EpitopeID takes gzipped FASTQ files from single-end(SE) or paired-end(PE) datasets to run. If your FASTQ files are not already compressed, you can zip them yourself if gzip is installed:

gzip XXXXX_R1.fastq

It is expected that at least one file for each sample (even for single-end data) follows the naming convention of XXXXX_R1*.fastq.gz and a second file if the data is paired-end following XXXXX_R2*.fastq.gz. This is based on the Illumina naming standard.

caution

Make sure none of the sample names used in the filenames have an occurrence of _R1 outside of the read-specifying term to avoid confusion for EpitopeID when it is determining which samples have a read2 file.

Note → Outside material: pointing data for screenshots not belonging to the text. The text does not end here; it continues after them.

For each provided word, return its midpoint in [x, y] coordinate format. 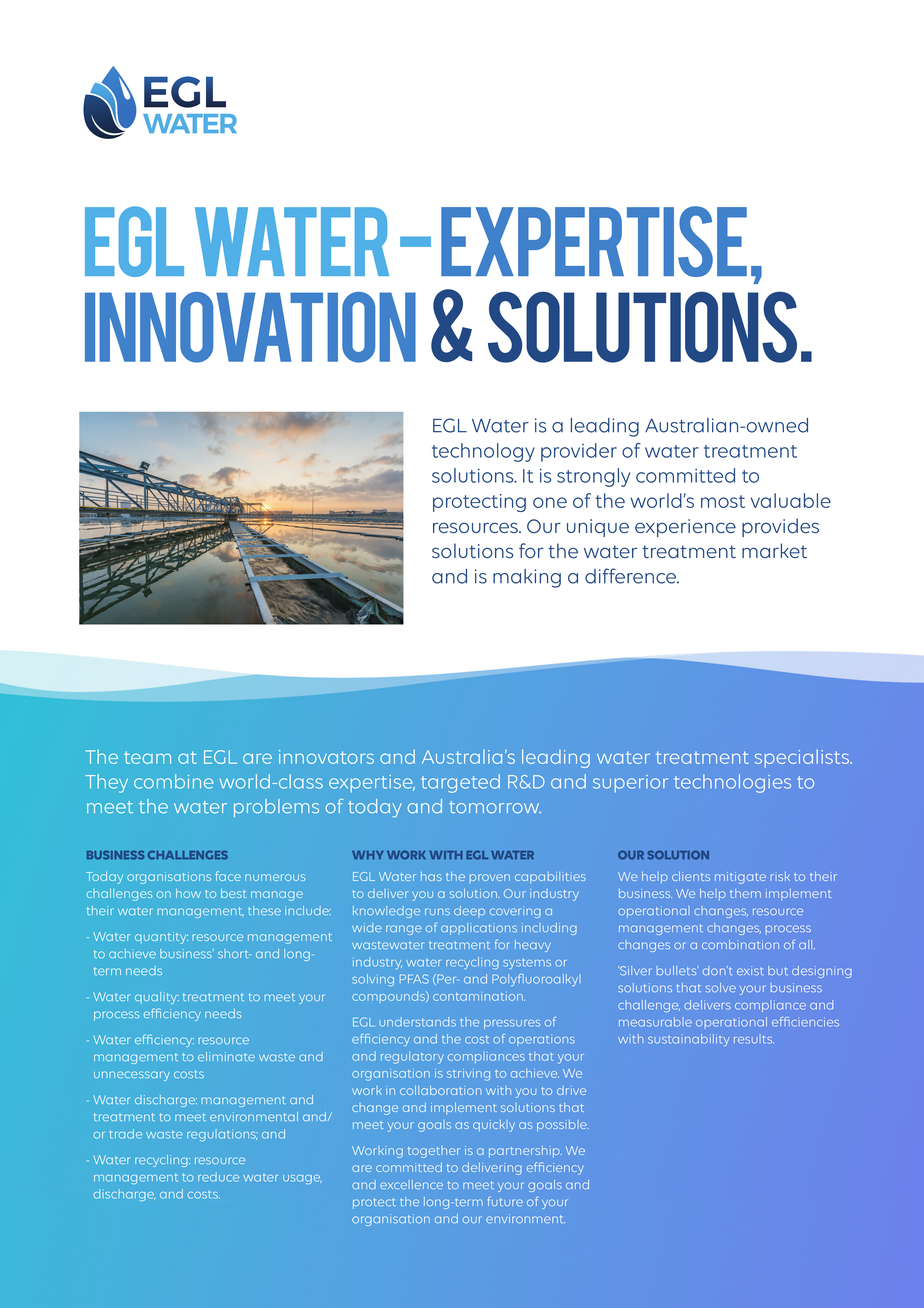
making [527, 578]
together [434, 1152]
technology [483, 452]
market [774, 550]
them [745, 893]
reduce [218, 1177]
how [188, 893]
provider [579, 452]
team [147, 757]
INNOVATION [250, 327]
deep [469, 912]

For example, samples named like this will cause confusion:
Sample_R13A_R1.fastq.gz

Alternatively try:
Sample-R13A_R1.fastq.gz
SampleR13A_R1.fastq.gz

Using published data downloaded from SRA

If you obtained data from SRA using sra-tools, the FASTQ files may have the read id printed in the FASTQ header like this:

@SRR518875.1.1 HWUSI-EAS1634_0079_FC:4:8:3267:1026 length=36
AAATCTTCTGTCTTTTGCTTTTGGACTCCATTCGTC
+SRR518875.1.1 HWUSI-EAS1634_0079_FC:4:8:3267:1026 length=36
????????????????????????????????????

...when EpitopeID requires the FASTQ quality score header not include the read id.

Currently EpitopeID does not support this format so you will need to reformat the FASTQ files. Below is an example of how to reformat each R1/R2 file for EpitopeID using SRR10054430 as an example:

# Reformat quality score header and strip SRA read id to use raw read id to original sequencer-determined id
# unzip | reformat with sed | zip > output
gunzip -dc SRR518875_1.fastq.gz | sed 's/+.*/+/g; s/\@SRR[0-9]\{7\}\.[0-9]\+ /\@/g' | gzip -c > SRR518875_R1.fastq.gz
gunzip -dc SRR518875_2.fastq.gz | sed 's/+.*/+/g; s/\@SRR[0-9]\{7\}\.[0-9]\+ /\@/g' | gzip -c > SRR518875_R2.fastq.gz

...and your FASTQ files should look something like this:

@SRR518875.1.1 HWUSI-EAS1634_0079_FC:4:8:3267:1026 length=36
AAATCTTCTGTCTTTTGCTTTTGGACTCCATTCGTC
+
????????????????????????????????????